▶ **GIVEN EXERCISE A**
List every isotope of carbon named in the passage on radiocarbon dating of bone.
▶ **GIVEN EXERCISE B**
Add 37 to every coordinate in the answers of the entries from the line containing "The height and" through the end of the entries. Give only those lines, requests included, with the pictures left out.

▶ **GIVEN TEXT**
BEGIN

At death, the body stops producing new collagen, so no new ¹⁴C is incorporated into the bones. The ¹⁴C starts to decay at a known rate. The ratio between the remaining ¹⁴C within the sample and the stable isotopes of carbon: ¹²C and ¹³C (which do not decay) allows us to work out how long it has been since the human or animal died.

When considering the date a brooch was deposited, we want to get the most accurate results and so we must date the ‘newest’ collagen at the time of death, in a bone that was buried very soon after the human or animal died, and which remained undisturbed until careful excavation. Ribs provide great samples because collagen turnover is more frequent than in other types of bone. Single jaw bones (mandibles) and skulls (without a skeleton) don’t make for ideal samples as there is a greater risk that they were not buried soon after death.

2. Taking and Preparing the Sample

We remove a 2g sample from the bone (usually by cutting with a diamond-edged circular blade) and put it in a clean labelled bag. The bone is further cleaned in the pre-treatment lab then bathed in weak acid until it demineralises: the sample becomes rubbery (like the texture of squid rings).

END

▶ **GIVEN INFORMATION**

BEGIN

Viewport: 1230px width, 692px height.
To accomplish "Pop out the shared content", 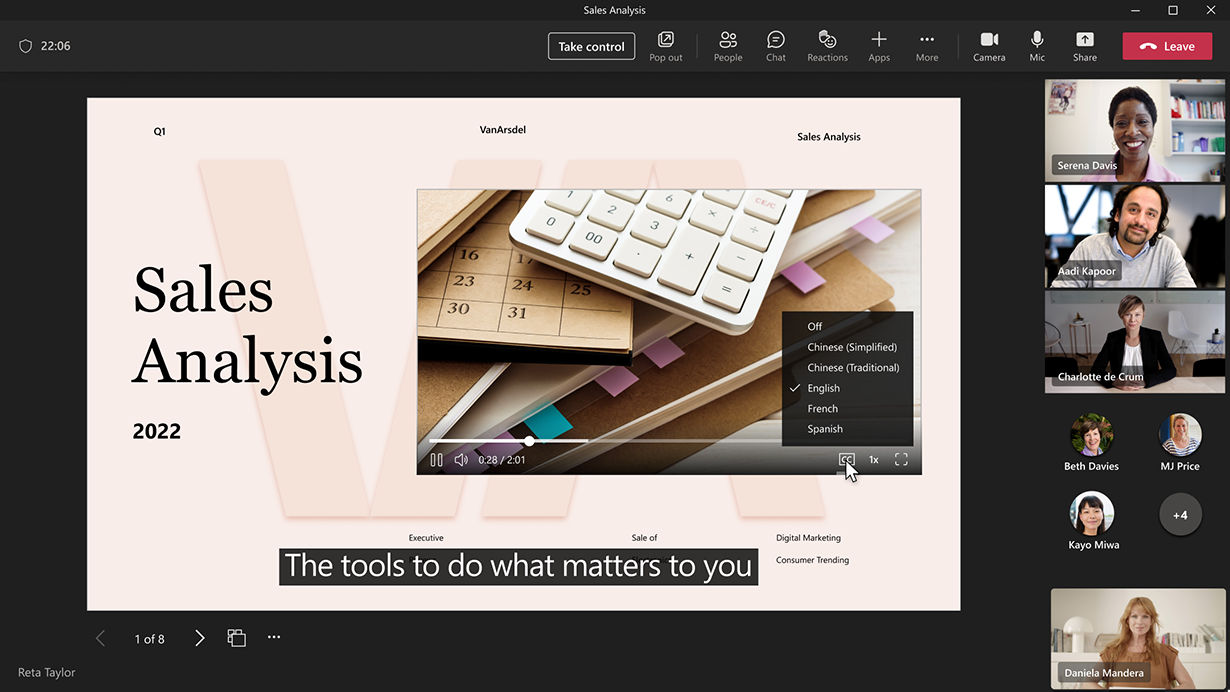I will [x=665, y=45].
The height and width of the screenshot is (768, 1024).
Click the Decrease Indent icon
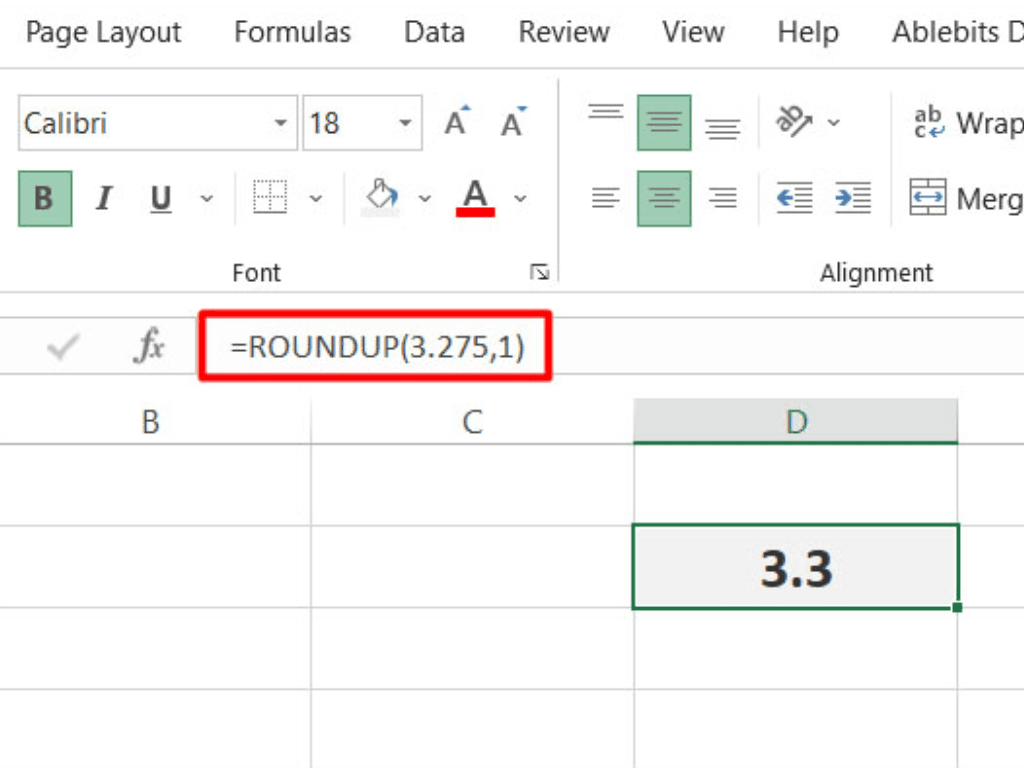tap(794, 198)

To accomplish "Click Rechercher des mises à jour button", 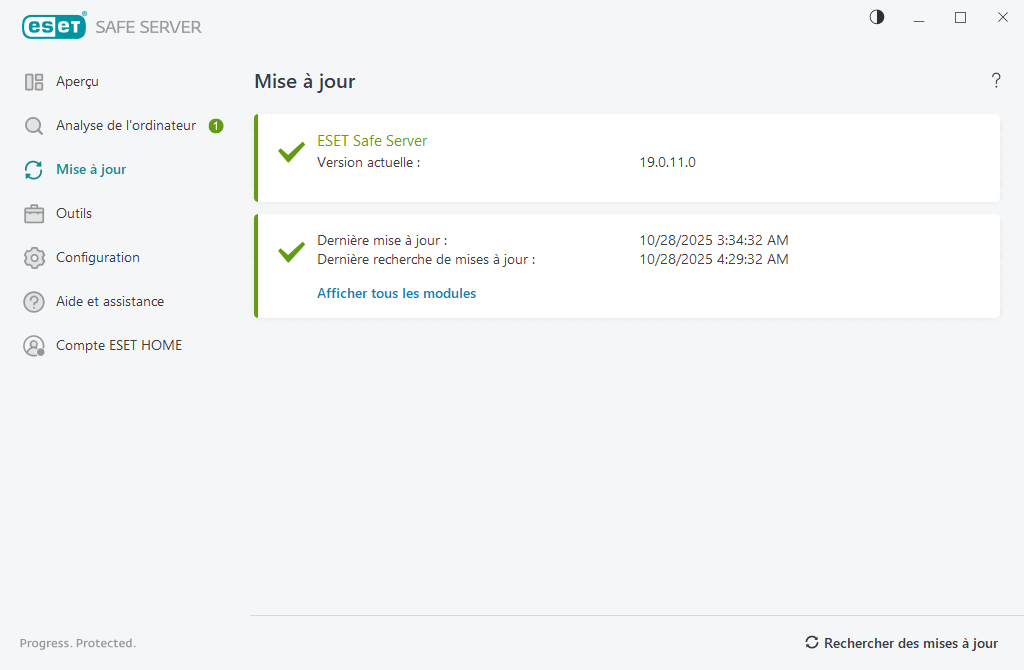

END

▶ **OUTPUT A**
¹⁴C, ¹²C, ¹³C

▶ **OUTPUT B**
The height and width of the screenshot is (768, 1024).
Click the Decrease Indent icon
tap(831, 235)

To accomplish "Click Rechercher des mises à jour button", 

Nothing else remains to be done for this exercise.